I have declared a function tolower in assembly language and I am calling it from my C code which includes standard library. I wonder why this works properly without giving any error as now two functions with same name are present.
My C code:
#include <stdio.h>
#include <string.h>
int main() {
char in0[] = "something";
char in1[] = "SomethinG";
char in2[] = "S0mething";
int i = 0;
while (in0[i]) {
in0[i] = tolower(in0[i]);
in1[i] = tolower(in1[i]);
in2[i] = tolower(in2[i]);
i++;
}
return 0;
}
I can't put my assembly code as it comes under an assignment. I have globally declared tolower function.
.section .data
.section .text
.globl _start
.globl tolower
.type tolower, @function
tolower:
I have compiled using gcc cfile.c assfile.s
Are you sure you are calling the assembler version from the C code, and not the standard library version?
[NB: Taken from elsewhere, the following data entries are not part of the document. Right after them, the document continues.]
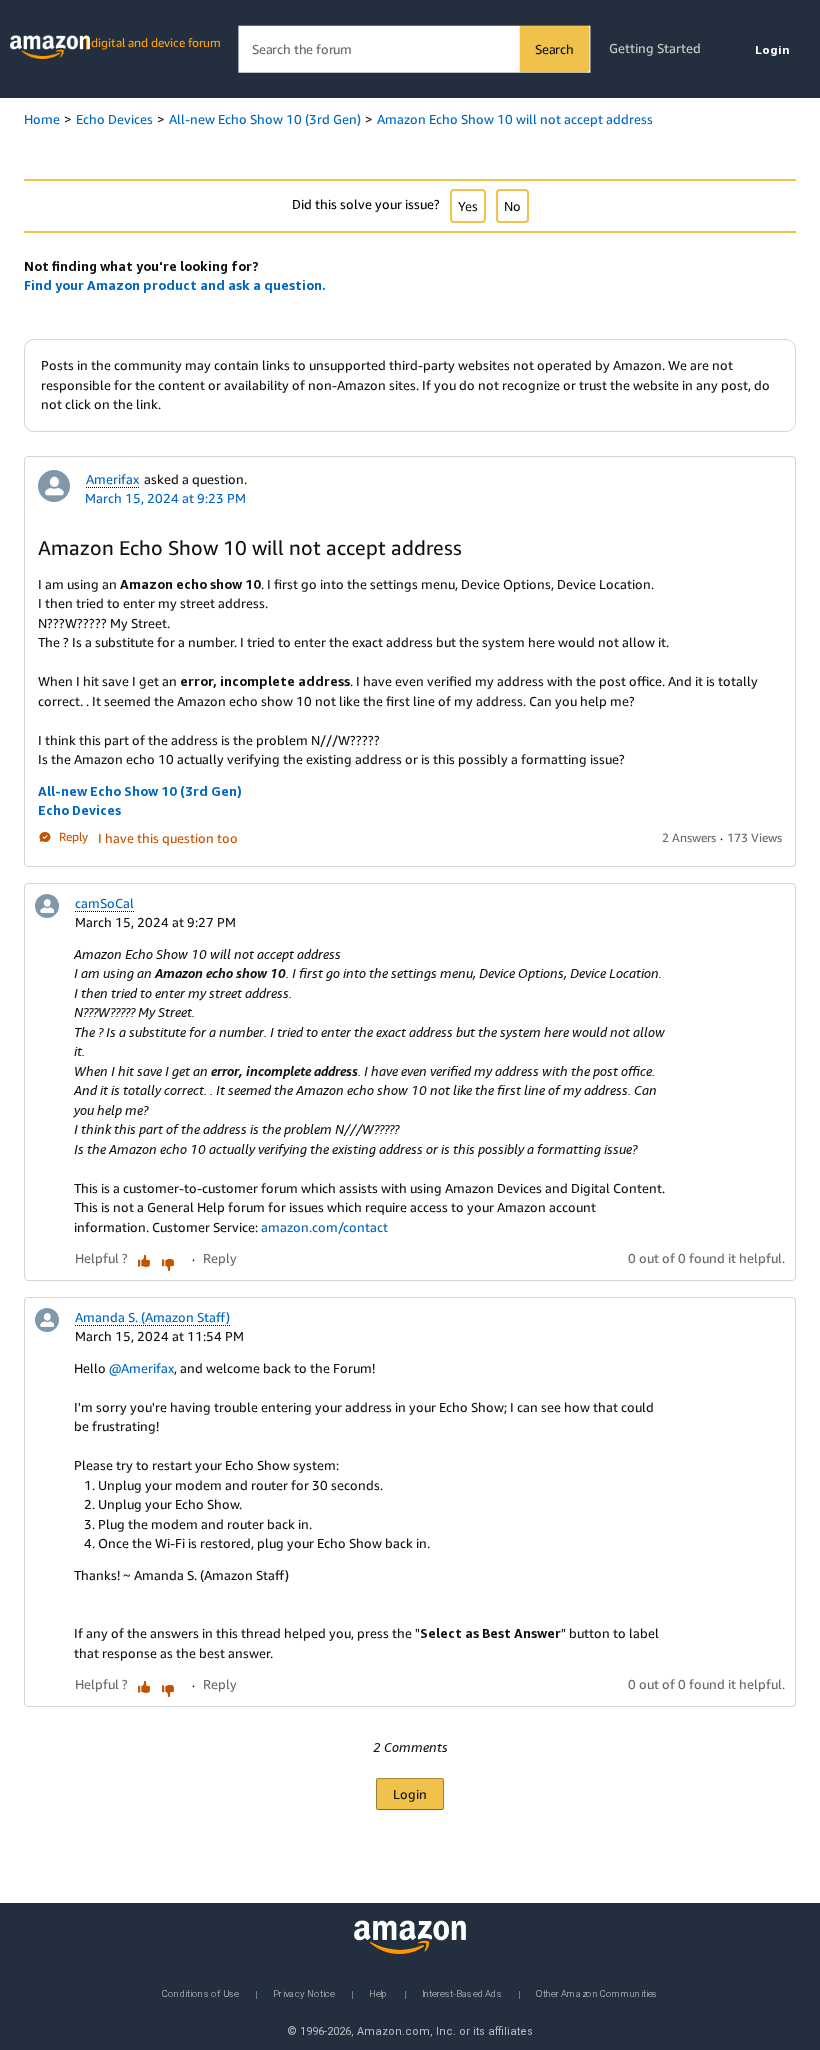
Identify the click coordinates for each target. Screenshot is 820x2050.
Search (554, 49)
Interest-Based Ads (462, 1992)
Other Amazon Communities (597, 1992)
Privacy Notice (304, 1992)
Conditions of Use (200, 1992)
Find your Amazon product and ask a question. (175, 285)
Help (378, 1992)
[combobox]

How is the assembler code defined? Is it a module (.asm) in your C project, in-lined, a static .DLL library, or .DEF/OBJ import? What compiler, assembler, (and IDE, OS?) are you using? There is not enough information currently to yield a concrete answer, however if there is nothing "defining" the assembler function to C, in a way that C can understand, then it will be oblivious to any naming conflicts. This isn't technically an error either; identical function names are like having two identical house addresses (123_Anystreet) in Canada and Europe. Entirely possible and allowable, but C typically doesn't allow it (and assembler does.)